Los códigos recogen desde hace miles de años todas las posibilidades del delito, gradúan su importancia, ponen precio a los desmanes. Los códigos del hombre han previsto la cárcel, la multa, el destierro. La muerte. Describen el atraco, definen el asalto; diferencian el robo y el hurto; separan asesinato y homicidio. Todo está previsto para que cualquier daño que una persona cause a otra encuentre su casilla en alguno de los cientos de códigos que el hombre se ha dado.Los ciudadanos se sienten así en la relativa seguridad de que los códigos contienen todos los castigos posibles para todos los males inventables.
No es cierto.
Hay una serie de gente que anda suelta delinquiendo en la más absoluta legalidad porque nadie ha previsto los daños y perjuicios del terrorista sentimental.
No es fácil advertirlos a tiempo. Son encantadores. Conocen instintivamente decenas de siglos de literatura que han descrito al embaucador. Manejan los resortes de las pasiones ignorando su poder de demolición.

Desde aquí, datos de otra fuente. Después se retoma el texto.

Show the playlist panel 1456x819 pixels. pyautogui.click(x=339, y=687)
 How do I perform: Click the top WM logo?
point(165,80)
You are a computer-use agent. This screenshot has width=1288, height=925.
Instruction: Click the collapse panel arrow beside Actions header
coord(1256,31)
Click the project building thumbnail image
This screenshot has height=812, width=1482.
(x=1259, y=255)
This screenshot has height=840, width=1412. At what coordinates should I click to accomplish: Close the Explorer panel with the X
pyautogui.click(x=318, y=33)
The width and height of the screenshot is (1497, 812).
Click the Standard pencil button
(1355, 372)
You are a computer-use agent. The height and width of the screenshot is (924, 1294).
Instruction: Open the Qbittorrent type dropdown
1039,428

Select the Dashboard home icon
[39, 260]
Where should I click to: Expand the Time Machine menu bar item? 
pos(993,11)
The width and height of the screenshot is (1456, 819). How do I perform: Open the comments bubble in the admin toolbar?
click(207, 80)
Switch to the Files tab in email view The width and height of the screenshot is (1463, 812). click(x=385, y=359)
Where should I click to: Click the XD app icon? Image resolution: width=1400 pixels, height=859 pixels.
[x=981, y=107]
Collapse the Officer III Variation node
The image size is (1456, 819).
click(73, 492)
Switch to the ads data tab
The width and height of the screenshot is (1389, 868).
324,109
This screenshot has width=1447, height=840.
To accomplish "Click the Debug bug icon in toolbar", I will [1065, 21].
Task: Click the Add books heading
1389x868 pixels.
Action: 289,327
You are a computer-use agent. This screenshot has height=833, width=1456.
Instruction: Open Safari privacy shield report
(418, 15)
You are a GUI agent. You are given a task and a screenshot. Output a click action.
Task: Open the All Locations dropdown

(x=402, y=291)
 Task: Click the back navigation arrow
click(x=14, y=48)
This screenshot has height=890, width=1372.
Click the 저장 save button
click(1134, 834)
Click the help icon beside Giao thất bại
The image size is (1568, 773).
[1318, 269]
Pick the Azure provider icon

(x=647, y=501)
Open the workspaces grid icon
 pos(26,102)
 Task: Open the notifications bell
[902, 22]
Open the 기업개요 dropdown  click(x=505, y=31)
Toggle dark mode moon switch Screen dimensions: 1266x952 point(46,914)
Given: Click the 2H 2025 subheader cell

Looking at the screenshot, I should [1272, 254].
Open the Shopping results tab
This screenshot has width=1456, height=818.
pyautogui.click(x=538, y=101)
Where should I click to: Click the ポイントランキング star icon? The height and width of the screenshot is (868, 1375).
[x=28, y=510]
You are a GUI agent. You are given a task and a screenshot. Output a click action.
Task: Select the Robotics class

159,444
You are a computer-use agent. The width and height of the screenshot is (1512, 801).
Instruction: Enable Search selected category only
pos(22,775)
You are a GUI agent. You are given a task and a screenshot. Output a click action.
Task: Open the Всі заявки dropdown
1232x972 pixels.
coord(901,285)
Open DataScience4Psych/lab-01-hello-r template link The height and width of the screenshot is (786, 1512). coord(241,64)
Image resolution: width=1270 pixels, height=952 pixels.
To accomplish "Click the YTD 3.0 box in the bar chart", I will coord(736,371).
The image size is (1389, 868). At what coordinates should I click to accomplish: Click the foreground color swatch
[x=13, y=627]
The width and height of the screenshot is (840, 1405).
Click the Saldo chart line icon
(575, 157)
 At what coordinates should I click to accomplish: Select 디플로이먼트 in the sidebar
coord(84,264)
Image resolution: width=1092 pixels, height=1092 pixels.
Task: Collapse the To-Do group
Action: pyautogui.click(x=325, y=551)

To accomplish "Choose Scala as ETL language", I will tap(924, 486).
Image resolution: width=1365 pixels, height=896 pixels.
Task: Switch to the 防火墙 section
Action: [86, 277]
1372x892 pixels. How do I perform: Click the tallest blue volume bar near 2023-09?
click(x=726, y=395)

Algunas personas recuerdan haber sufrido un atraco callejero. Tal vez perdieron unos miles de pesetas, quizás el radiocasete y las cintas. Es una sensación desagradable que hace pensar sobre el mundo y la condición humana, pero que no suele dejar herencia en el subconsciente.
Miles de personas, en cambio, vagan por nuestras calles con la herida de algún irresponsable que no se paró a pensar lo que estaba provocando. La frustración, el desengaño duelen mucho más que las cintas de Duncan Dhu que estaban en la guantera. Pero ningún juez actuará de oficio. Tampoco nadie lo denunciará. Son penas que sólo se conllevan ante dos tazas de café, y de las que nunca se hace profesión pública. No hay estadísticas de este tipo de imprudencia temeraria, ninguna cárcel alberga a los profesionales de la frivolidad indiscriminada.
Todos somos hipotéticas víctimas y eventuales verdugos. Pero no importa: no habrá detenidos, No tenemos tipificado el delito de ataque a mano desalmada.